El presidente de la FIFA, Joseph Blatter, expresó el miércoles en Río de Janeiro su alegría por el buen desarrollo del Mundial-2014 en Brasil y calificó la organización del torneo como "un éxito" durante un seminario auspiciado por el organismo deportivo.

"Hoy soy un hombre muy feliz", declaró Blatter en la apertura de un seminario sobre la gestión deportiva auspiciado por la FIFA en el centro de Río de Janeiro.

Por ahora, la Copa del Mundo "es un éxito, un éxito de este país y un éxito para este deporte", estimó Blatter, que dirigió asimismo sus "felicitaciones al pueblo brasileño, que aceptó esta Copa del Mundo" y saludó la débil convocatoria de las protestas callejeras contra el Mundial "¿Donde está la revuelta social?", lanzó, mientras una decena de manifestantes antiCopa agitaban sus carteles fustigando a la FIFA en la entrada del edificio donde tenía lugar el seminario.

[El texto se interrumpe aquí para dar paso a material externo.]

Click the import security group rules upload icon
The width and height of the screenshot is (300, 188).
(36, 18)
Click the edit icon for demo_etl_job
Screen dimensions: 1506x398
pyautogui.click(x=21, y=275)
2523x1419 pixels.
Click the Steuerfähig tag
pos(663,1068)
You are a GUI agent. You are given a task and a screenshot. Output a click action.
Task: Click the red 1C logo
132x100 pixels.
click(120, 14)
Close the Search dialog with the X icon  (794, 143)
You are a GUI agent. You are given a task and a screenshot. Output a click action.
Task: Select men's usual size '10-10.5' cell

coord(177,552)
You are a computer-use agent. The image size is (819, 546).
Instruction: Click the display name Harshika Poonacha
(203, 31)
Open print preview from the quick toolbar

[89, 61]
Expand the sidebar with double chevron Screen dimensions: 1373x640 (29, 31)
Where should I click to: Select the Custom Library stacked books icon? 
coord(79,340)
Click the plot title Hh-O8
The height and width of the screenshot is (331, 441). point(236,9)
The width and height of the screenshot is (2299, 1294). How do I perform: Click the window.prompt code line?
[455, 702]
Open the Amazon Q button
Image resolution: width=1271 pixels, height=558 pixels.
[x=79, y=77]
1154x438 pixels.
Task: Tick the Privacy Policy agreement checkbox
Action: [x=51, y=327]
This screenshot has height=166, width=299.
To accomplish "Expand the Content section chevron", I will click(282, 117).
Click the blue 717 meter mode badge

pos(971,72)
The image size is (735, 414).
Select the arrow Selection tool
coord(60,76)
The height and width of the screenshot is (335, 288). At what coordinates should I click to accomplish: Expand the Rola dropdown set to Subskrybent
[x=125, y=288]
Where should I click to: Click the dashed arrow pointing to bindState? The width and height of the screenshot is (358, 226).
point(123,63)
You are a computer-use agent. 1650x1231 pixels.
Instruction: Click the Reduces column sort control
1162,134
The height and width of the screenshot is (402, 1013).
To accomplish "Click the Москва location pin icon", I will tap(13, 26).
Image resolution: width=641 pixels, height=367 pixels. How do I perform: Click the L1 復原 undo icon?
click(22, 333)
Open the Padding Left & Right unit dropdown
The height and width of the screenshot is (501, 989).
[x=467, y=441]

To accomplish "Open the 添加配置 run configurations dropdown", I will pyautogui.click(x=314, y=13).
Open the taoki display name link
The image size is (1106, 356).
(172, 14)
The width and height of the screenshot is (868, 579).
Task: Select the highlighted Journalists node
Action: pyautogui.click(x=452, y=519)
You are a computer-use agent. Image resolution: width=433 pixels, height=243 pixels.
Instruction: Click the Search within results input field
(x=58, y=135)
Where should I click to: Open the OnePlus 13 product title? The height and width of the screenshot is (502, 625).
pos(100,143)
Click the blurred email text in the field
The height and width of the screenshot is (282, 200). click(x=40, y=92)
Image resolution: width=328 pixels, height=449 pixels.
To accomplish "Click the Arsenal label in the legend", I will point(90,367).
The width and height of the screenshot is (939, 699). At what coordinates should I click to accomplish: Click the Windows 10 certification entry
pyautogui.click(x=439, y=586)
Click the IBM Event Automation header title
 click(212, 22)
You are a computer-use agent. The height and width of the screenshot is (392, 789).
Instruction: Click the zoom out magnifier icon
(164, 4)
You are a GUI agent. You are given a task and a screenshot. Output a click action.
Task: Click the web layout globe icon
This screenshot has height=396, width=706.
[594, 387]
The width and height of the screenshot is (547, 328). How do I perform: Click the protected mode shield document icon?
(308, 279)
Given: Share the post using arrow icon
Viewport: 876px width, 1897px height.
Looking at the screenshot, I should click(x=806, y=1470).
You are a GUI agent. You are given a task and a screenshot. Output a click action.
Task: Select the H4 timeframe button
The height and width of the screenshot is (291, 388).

Desde el inicio del Mundial, el 12 de junio, se han organizado manifestaciones callejeras que denuncian el elevado gasto público en la Copa y no en salud o educación en la mayoría de las ciudades donde se disputan los partidos. Pero, en general, han convocado a pocos centenares de personas en este gigantesco país de 200 millones de habitantes.

Entre los éxitos del Mundial, Blatter citó los estadios, que "son obras de arte", las audiencias televisivas, "que nunca fueron tan elevadas", y los controles antidopaje, con "ningún resultado positivo hasta ahora". "Crucemos los dedos para que los últimos partidos se desarrollen de la misma manera, con el mismo clima", afirmó el máximo responsable del fútbol mundial.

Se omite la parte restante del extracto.